We dubbed Ubud as being ‘Better than Kuta’, but while worthwhile, our three days there were distinctly unsatisfying. Supposedly the center of cultural and spiritual enlightenment, the Eat, Pray, Love crowd might find it distressing that it’s just another tourist town with its share of Starbucks, RipCurl, Dolce & Gabbana, and the ubiquitous Circle K. Thankfully, we didn’t have to stay in Ubud itself, finding a ‘homestay’ in Siangan, across from a rice paddy in a small village about 15 minutes away. A must-see in Ubud is the Sacred Monkey Forest, which we snuck into one morning before the ticket booth opened – there are no gates, and the locals use the walkways to get around. When the cheeky macaques weren’t eating yams, grooming each other, or engaging in random sexual acts, they swarmed us looking for handouts. During a moment of distraction while looking at a map, one of the monkeys made off with our sunscreen. We eventually got it back after he’d lost interest, albeit with a few bite marks. Our one foray into culture was watching a ‘Kecak and Fire Trance Dance’, wherein a hundred men provided vocal chatter during a reenactment of the story of Rama and Sita being tricked by Rawana, followed by a man on a hobby horse kicking around flaming coconuts.

We left Ubud after three days and rode a ‘bemo’ – their local mass transport, essentially a large van with bus seats – and headed southeast to Padang Bai, where we caught the slow boat to Lombok. The first westerners to board, we were the center of a feeding frenzy of pushy vendors. We inadvertently discovered an unspoken rule upon trying to buy some water when we said we were not interested in the first vendor’s small water in favor of the larger bottle being offered by vendor #2. Apparently, the first vendor gets dibs, so we had to first buy from them before we could buy from the second seller. Amusingly, we could have bought the large bottle, chilled, from the boat’s bar for the same price. Almost five hours later, we pulled into Lembar harbor and met our onward transport to Senggigi, where we spent the night.

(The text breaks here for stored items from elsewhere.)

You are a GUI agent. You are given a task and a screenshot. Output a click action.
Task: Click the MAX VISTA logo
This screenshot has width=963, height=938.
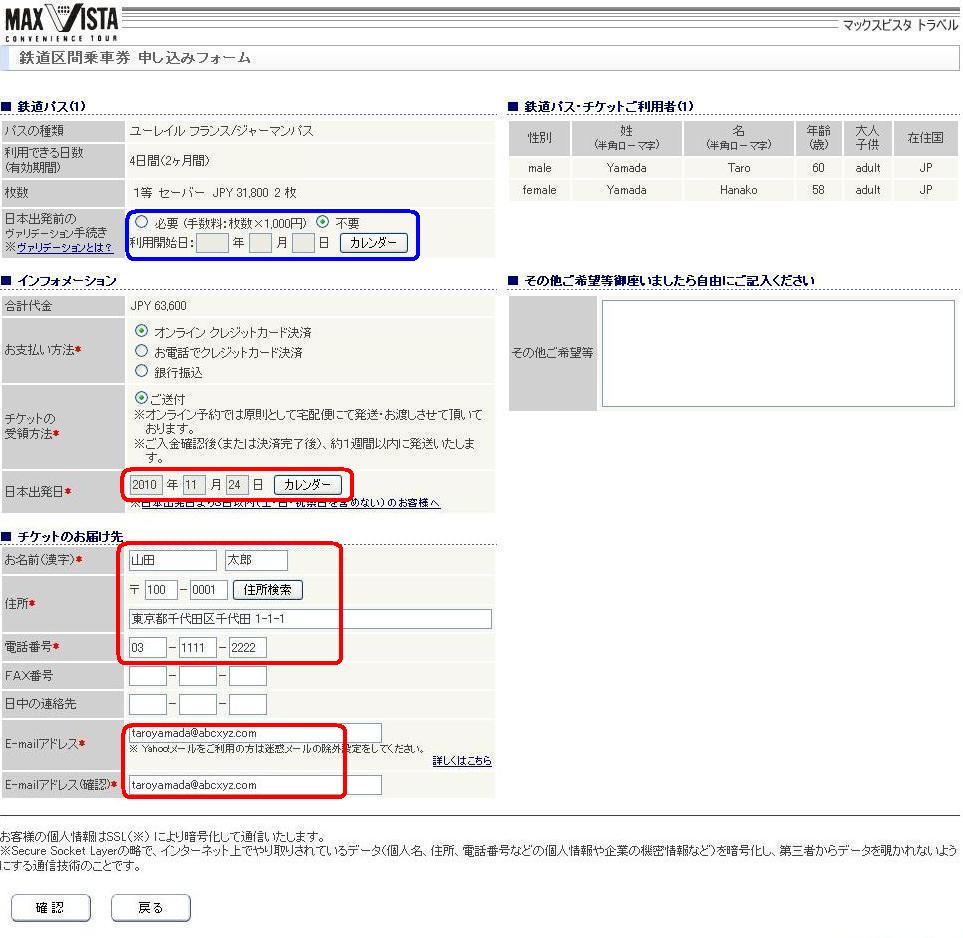coord(61,21)
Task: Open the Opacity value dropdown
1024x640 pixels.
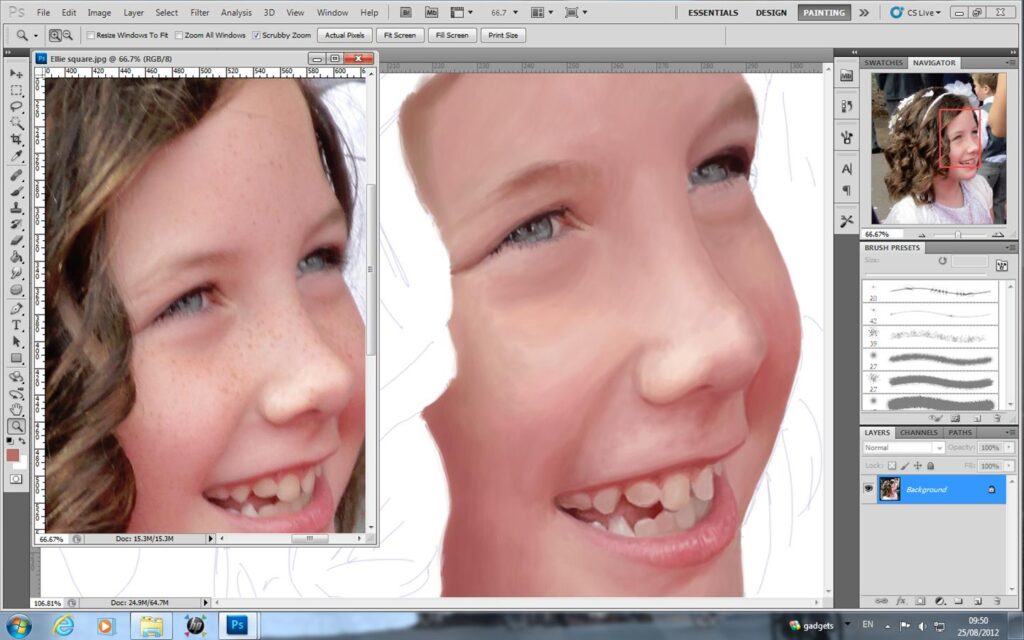Action: (1008, 448)
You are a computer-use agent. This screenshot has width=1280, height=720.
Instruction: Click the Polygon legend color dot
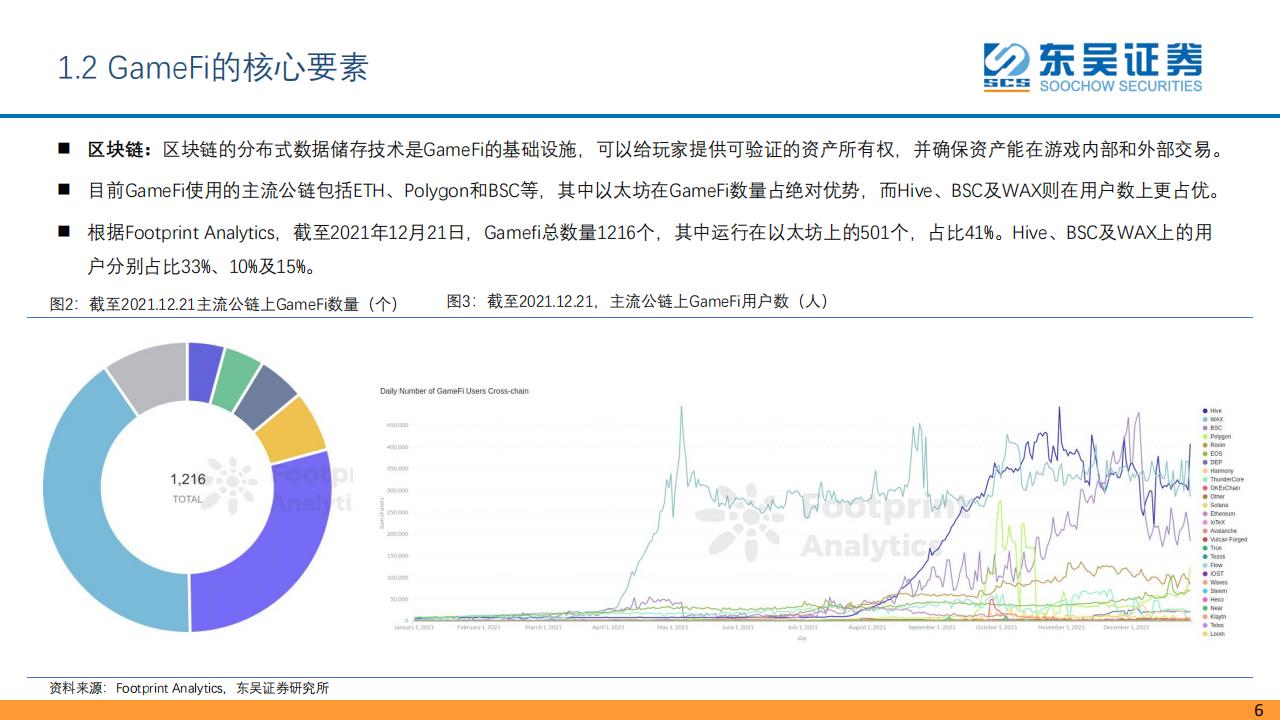point(1204,436)
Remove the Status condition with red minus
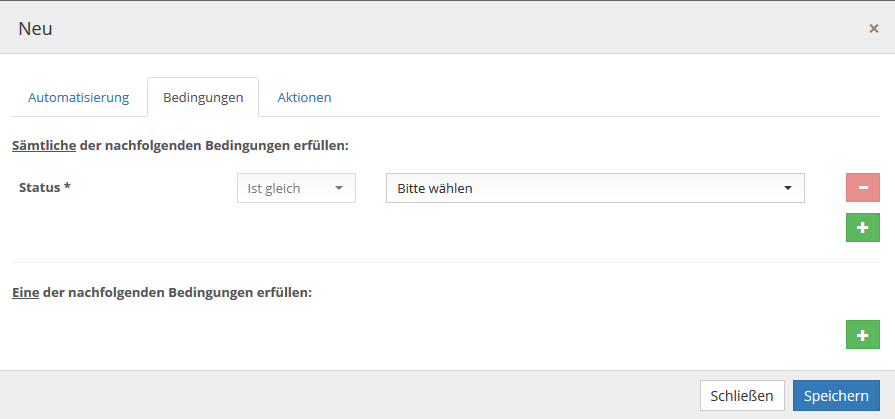Image resolution: width=895 pixels, height=419 pixels. click(862, 188)
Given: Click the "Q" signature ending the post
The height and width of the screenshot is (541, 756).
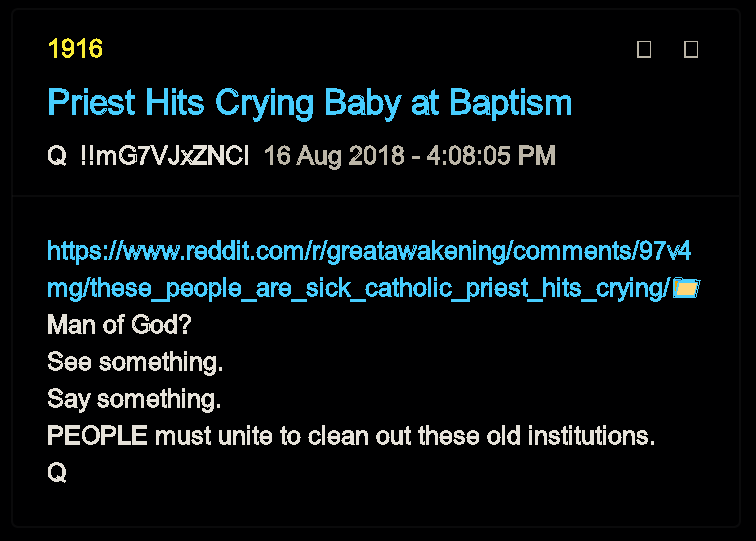Looking at the screenshot, I should coord(57,473).

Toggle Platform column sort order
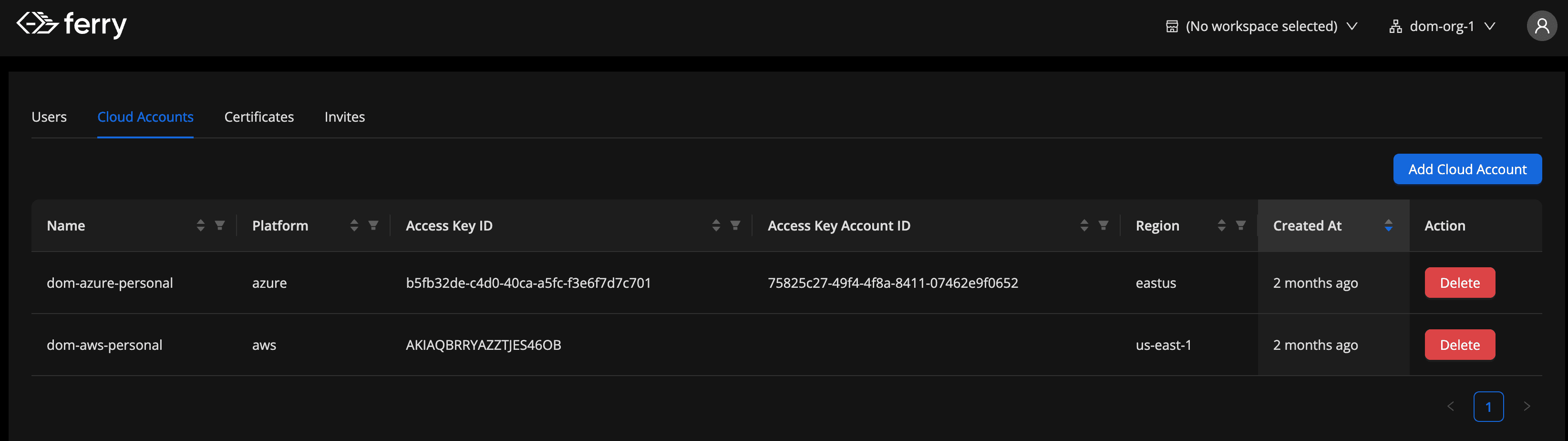click(354, 225)
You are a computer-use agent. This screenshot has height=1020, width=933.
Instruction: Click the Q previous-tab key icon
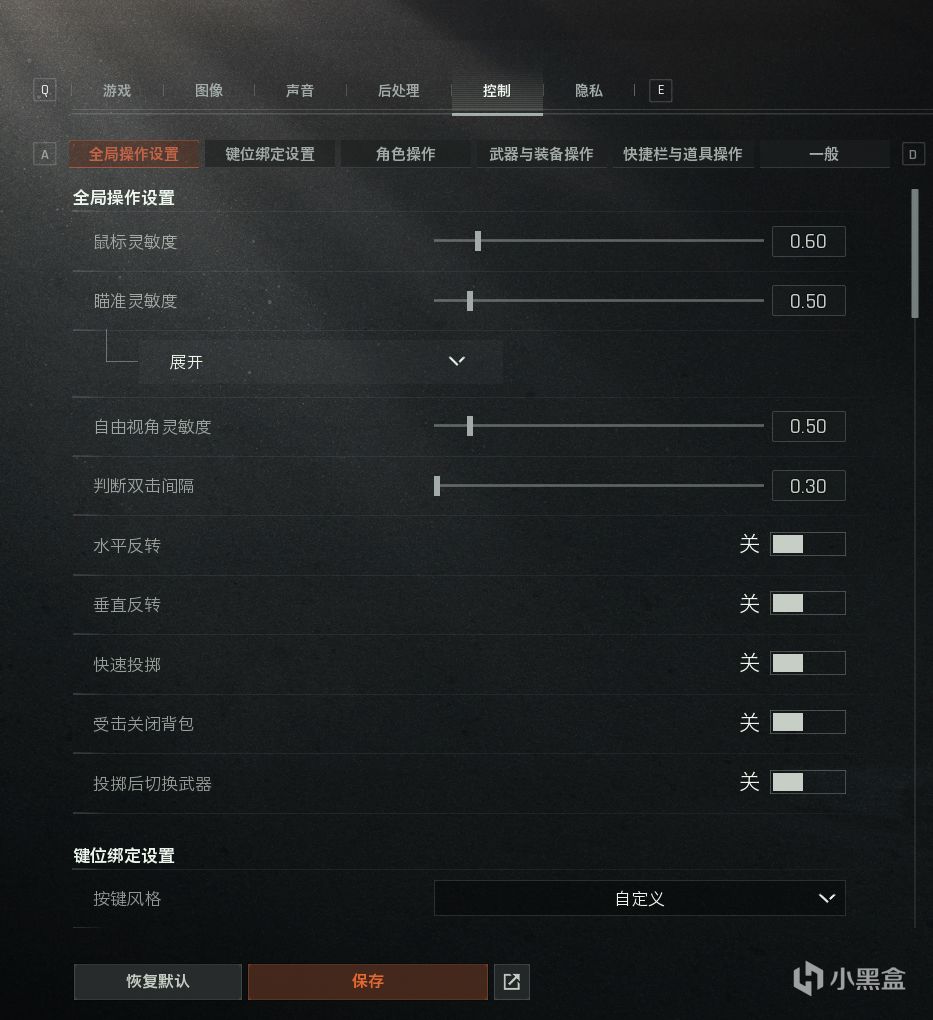pyautogui.click(x=44, y=90)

Finally, the next morning we hopped on a dive boat bound for Gili Air, the closest of three small islands off the northwest coast of Lombok. The furthest is Gili Trawangan, the party island which most of the tourists flock to, with nightly parties going late into the night. Sleepy Gili Meno is the quiet middle island, and like the story of the three bears, Gili Air is just right – chill and relaxed, but with a number of restaurants and lodging options. With a bit of an “anything goes” mentality, there is no police force on any of the islands, and any issues need to be brought to the village elder. Because of their small size, the Gilis are blessedly free of motor vehicles – one gets around by donkey cart, bicycle, or their own two feet.

We were met at the dock by a tout who showed us to one of the best bungalows on the island, which also happens to be one of the cheapest. Situated on the quiet southwestern corner of Gili Air, we have a view of Lombok, the other Gilis, and the sun sets behind Bali in the distance. The price? We negotiated down to $8/night from $11. While Gili T might be the craziest island, Gili Air is not without strange character. Walking down the sandy path that circumnavigates the island (which takes about 90 minutes), many of the bar/restaurants and lodging complexes have a distinctly Burning Man theme camp feel to them, beckoning passers-by to stop in and hang out for as long as they like. The pinnacle of absurd familiarity is the day-glo blacklit Space Bar, complete with aliens, lights, and a kick-ass sound system playing psytrance. Needless to say, we feel right at home.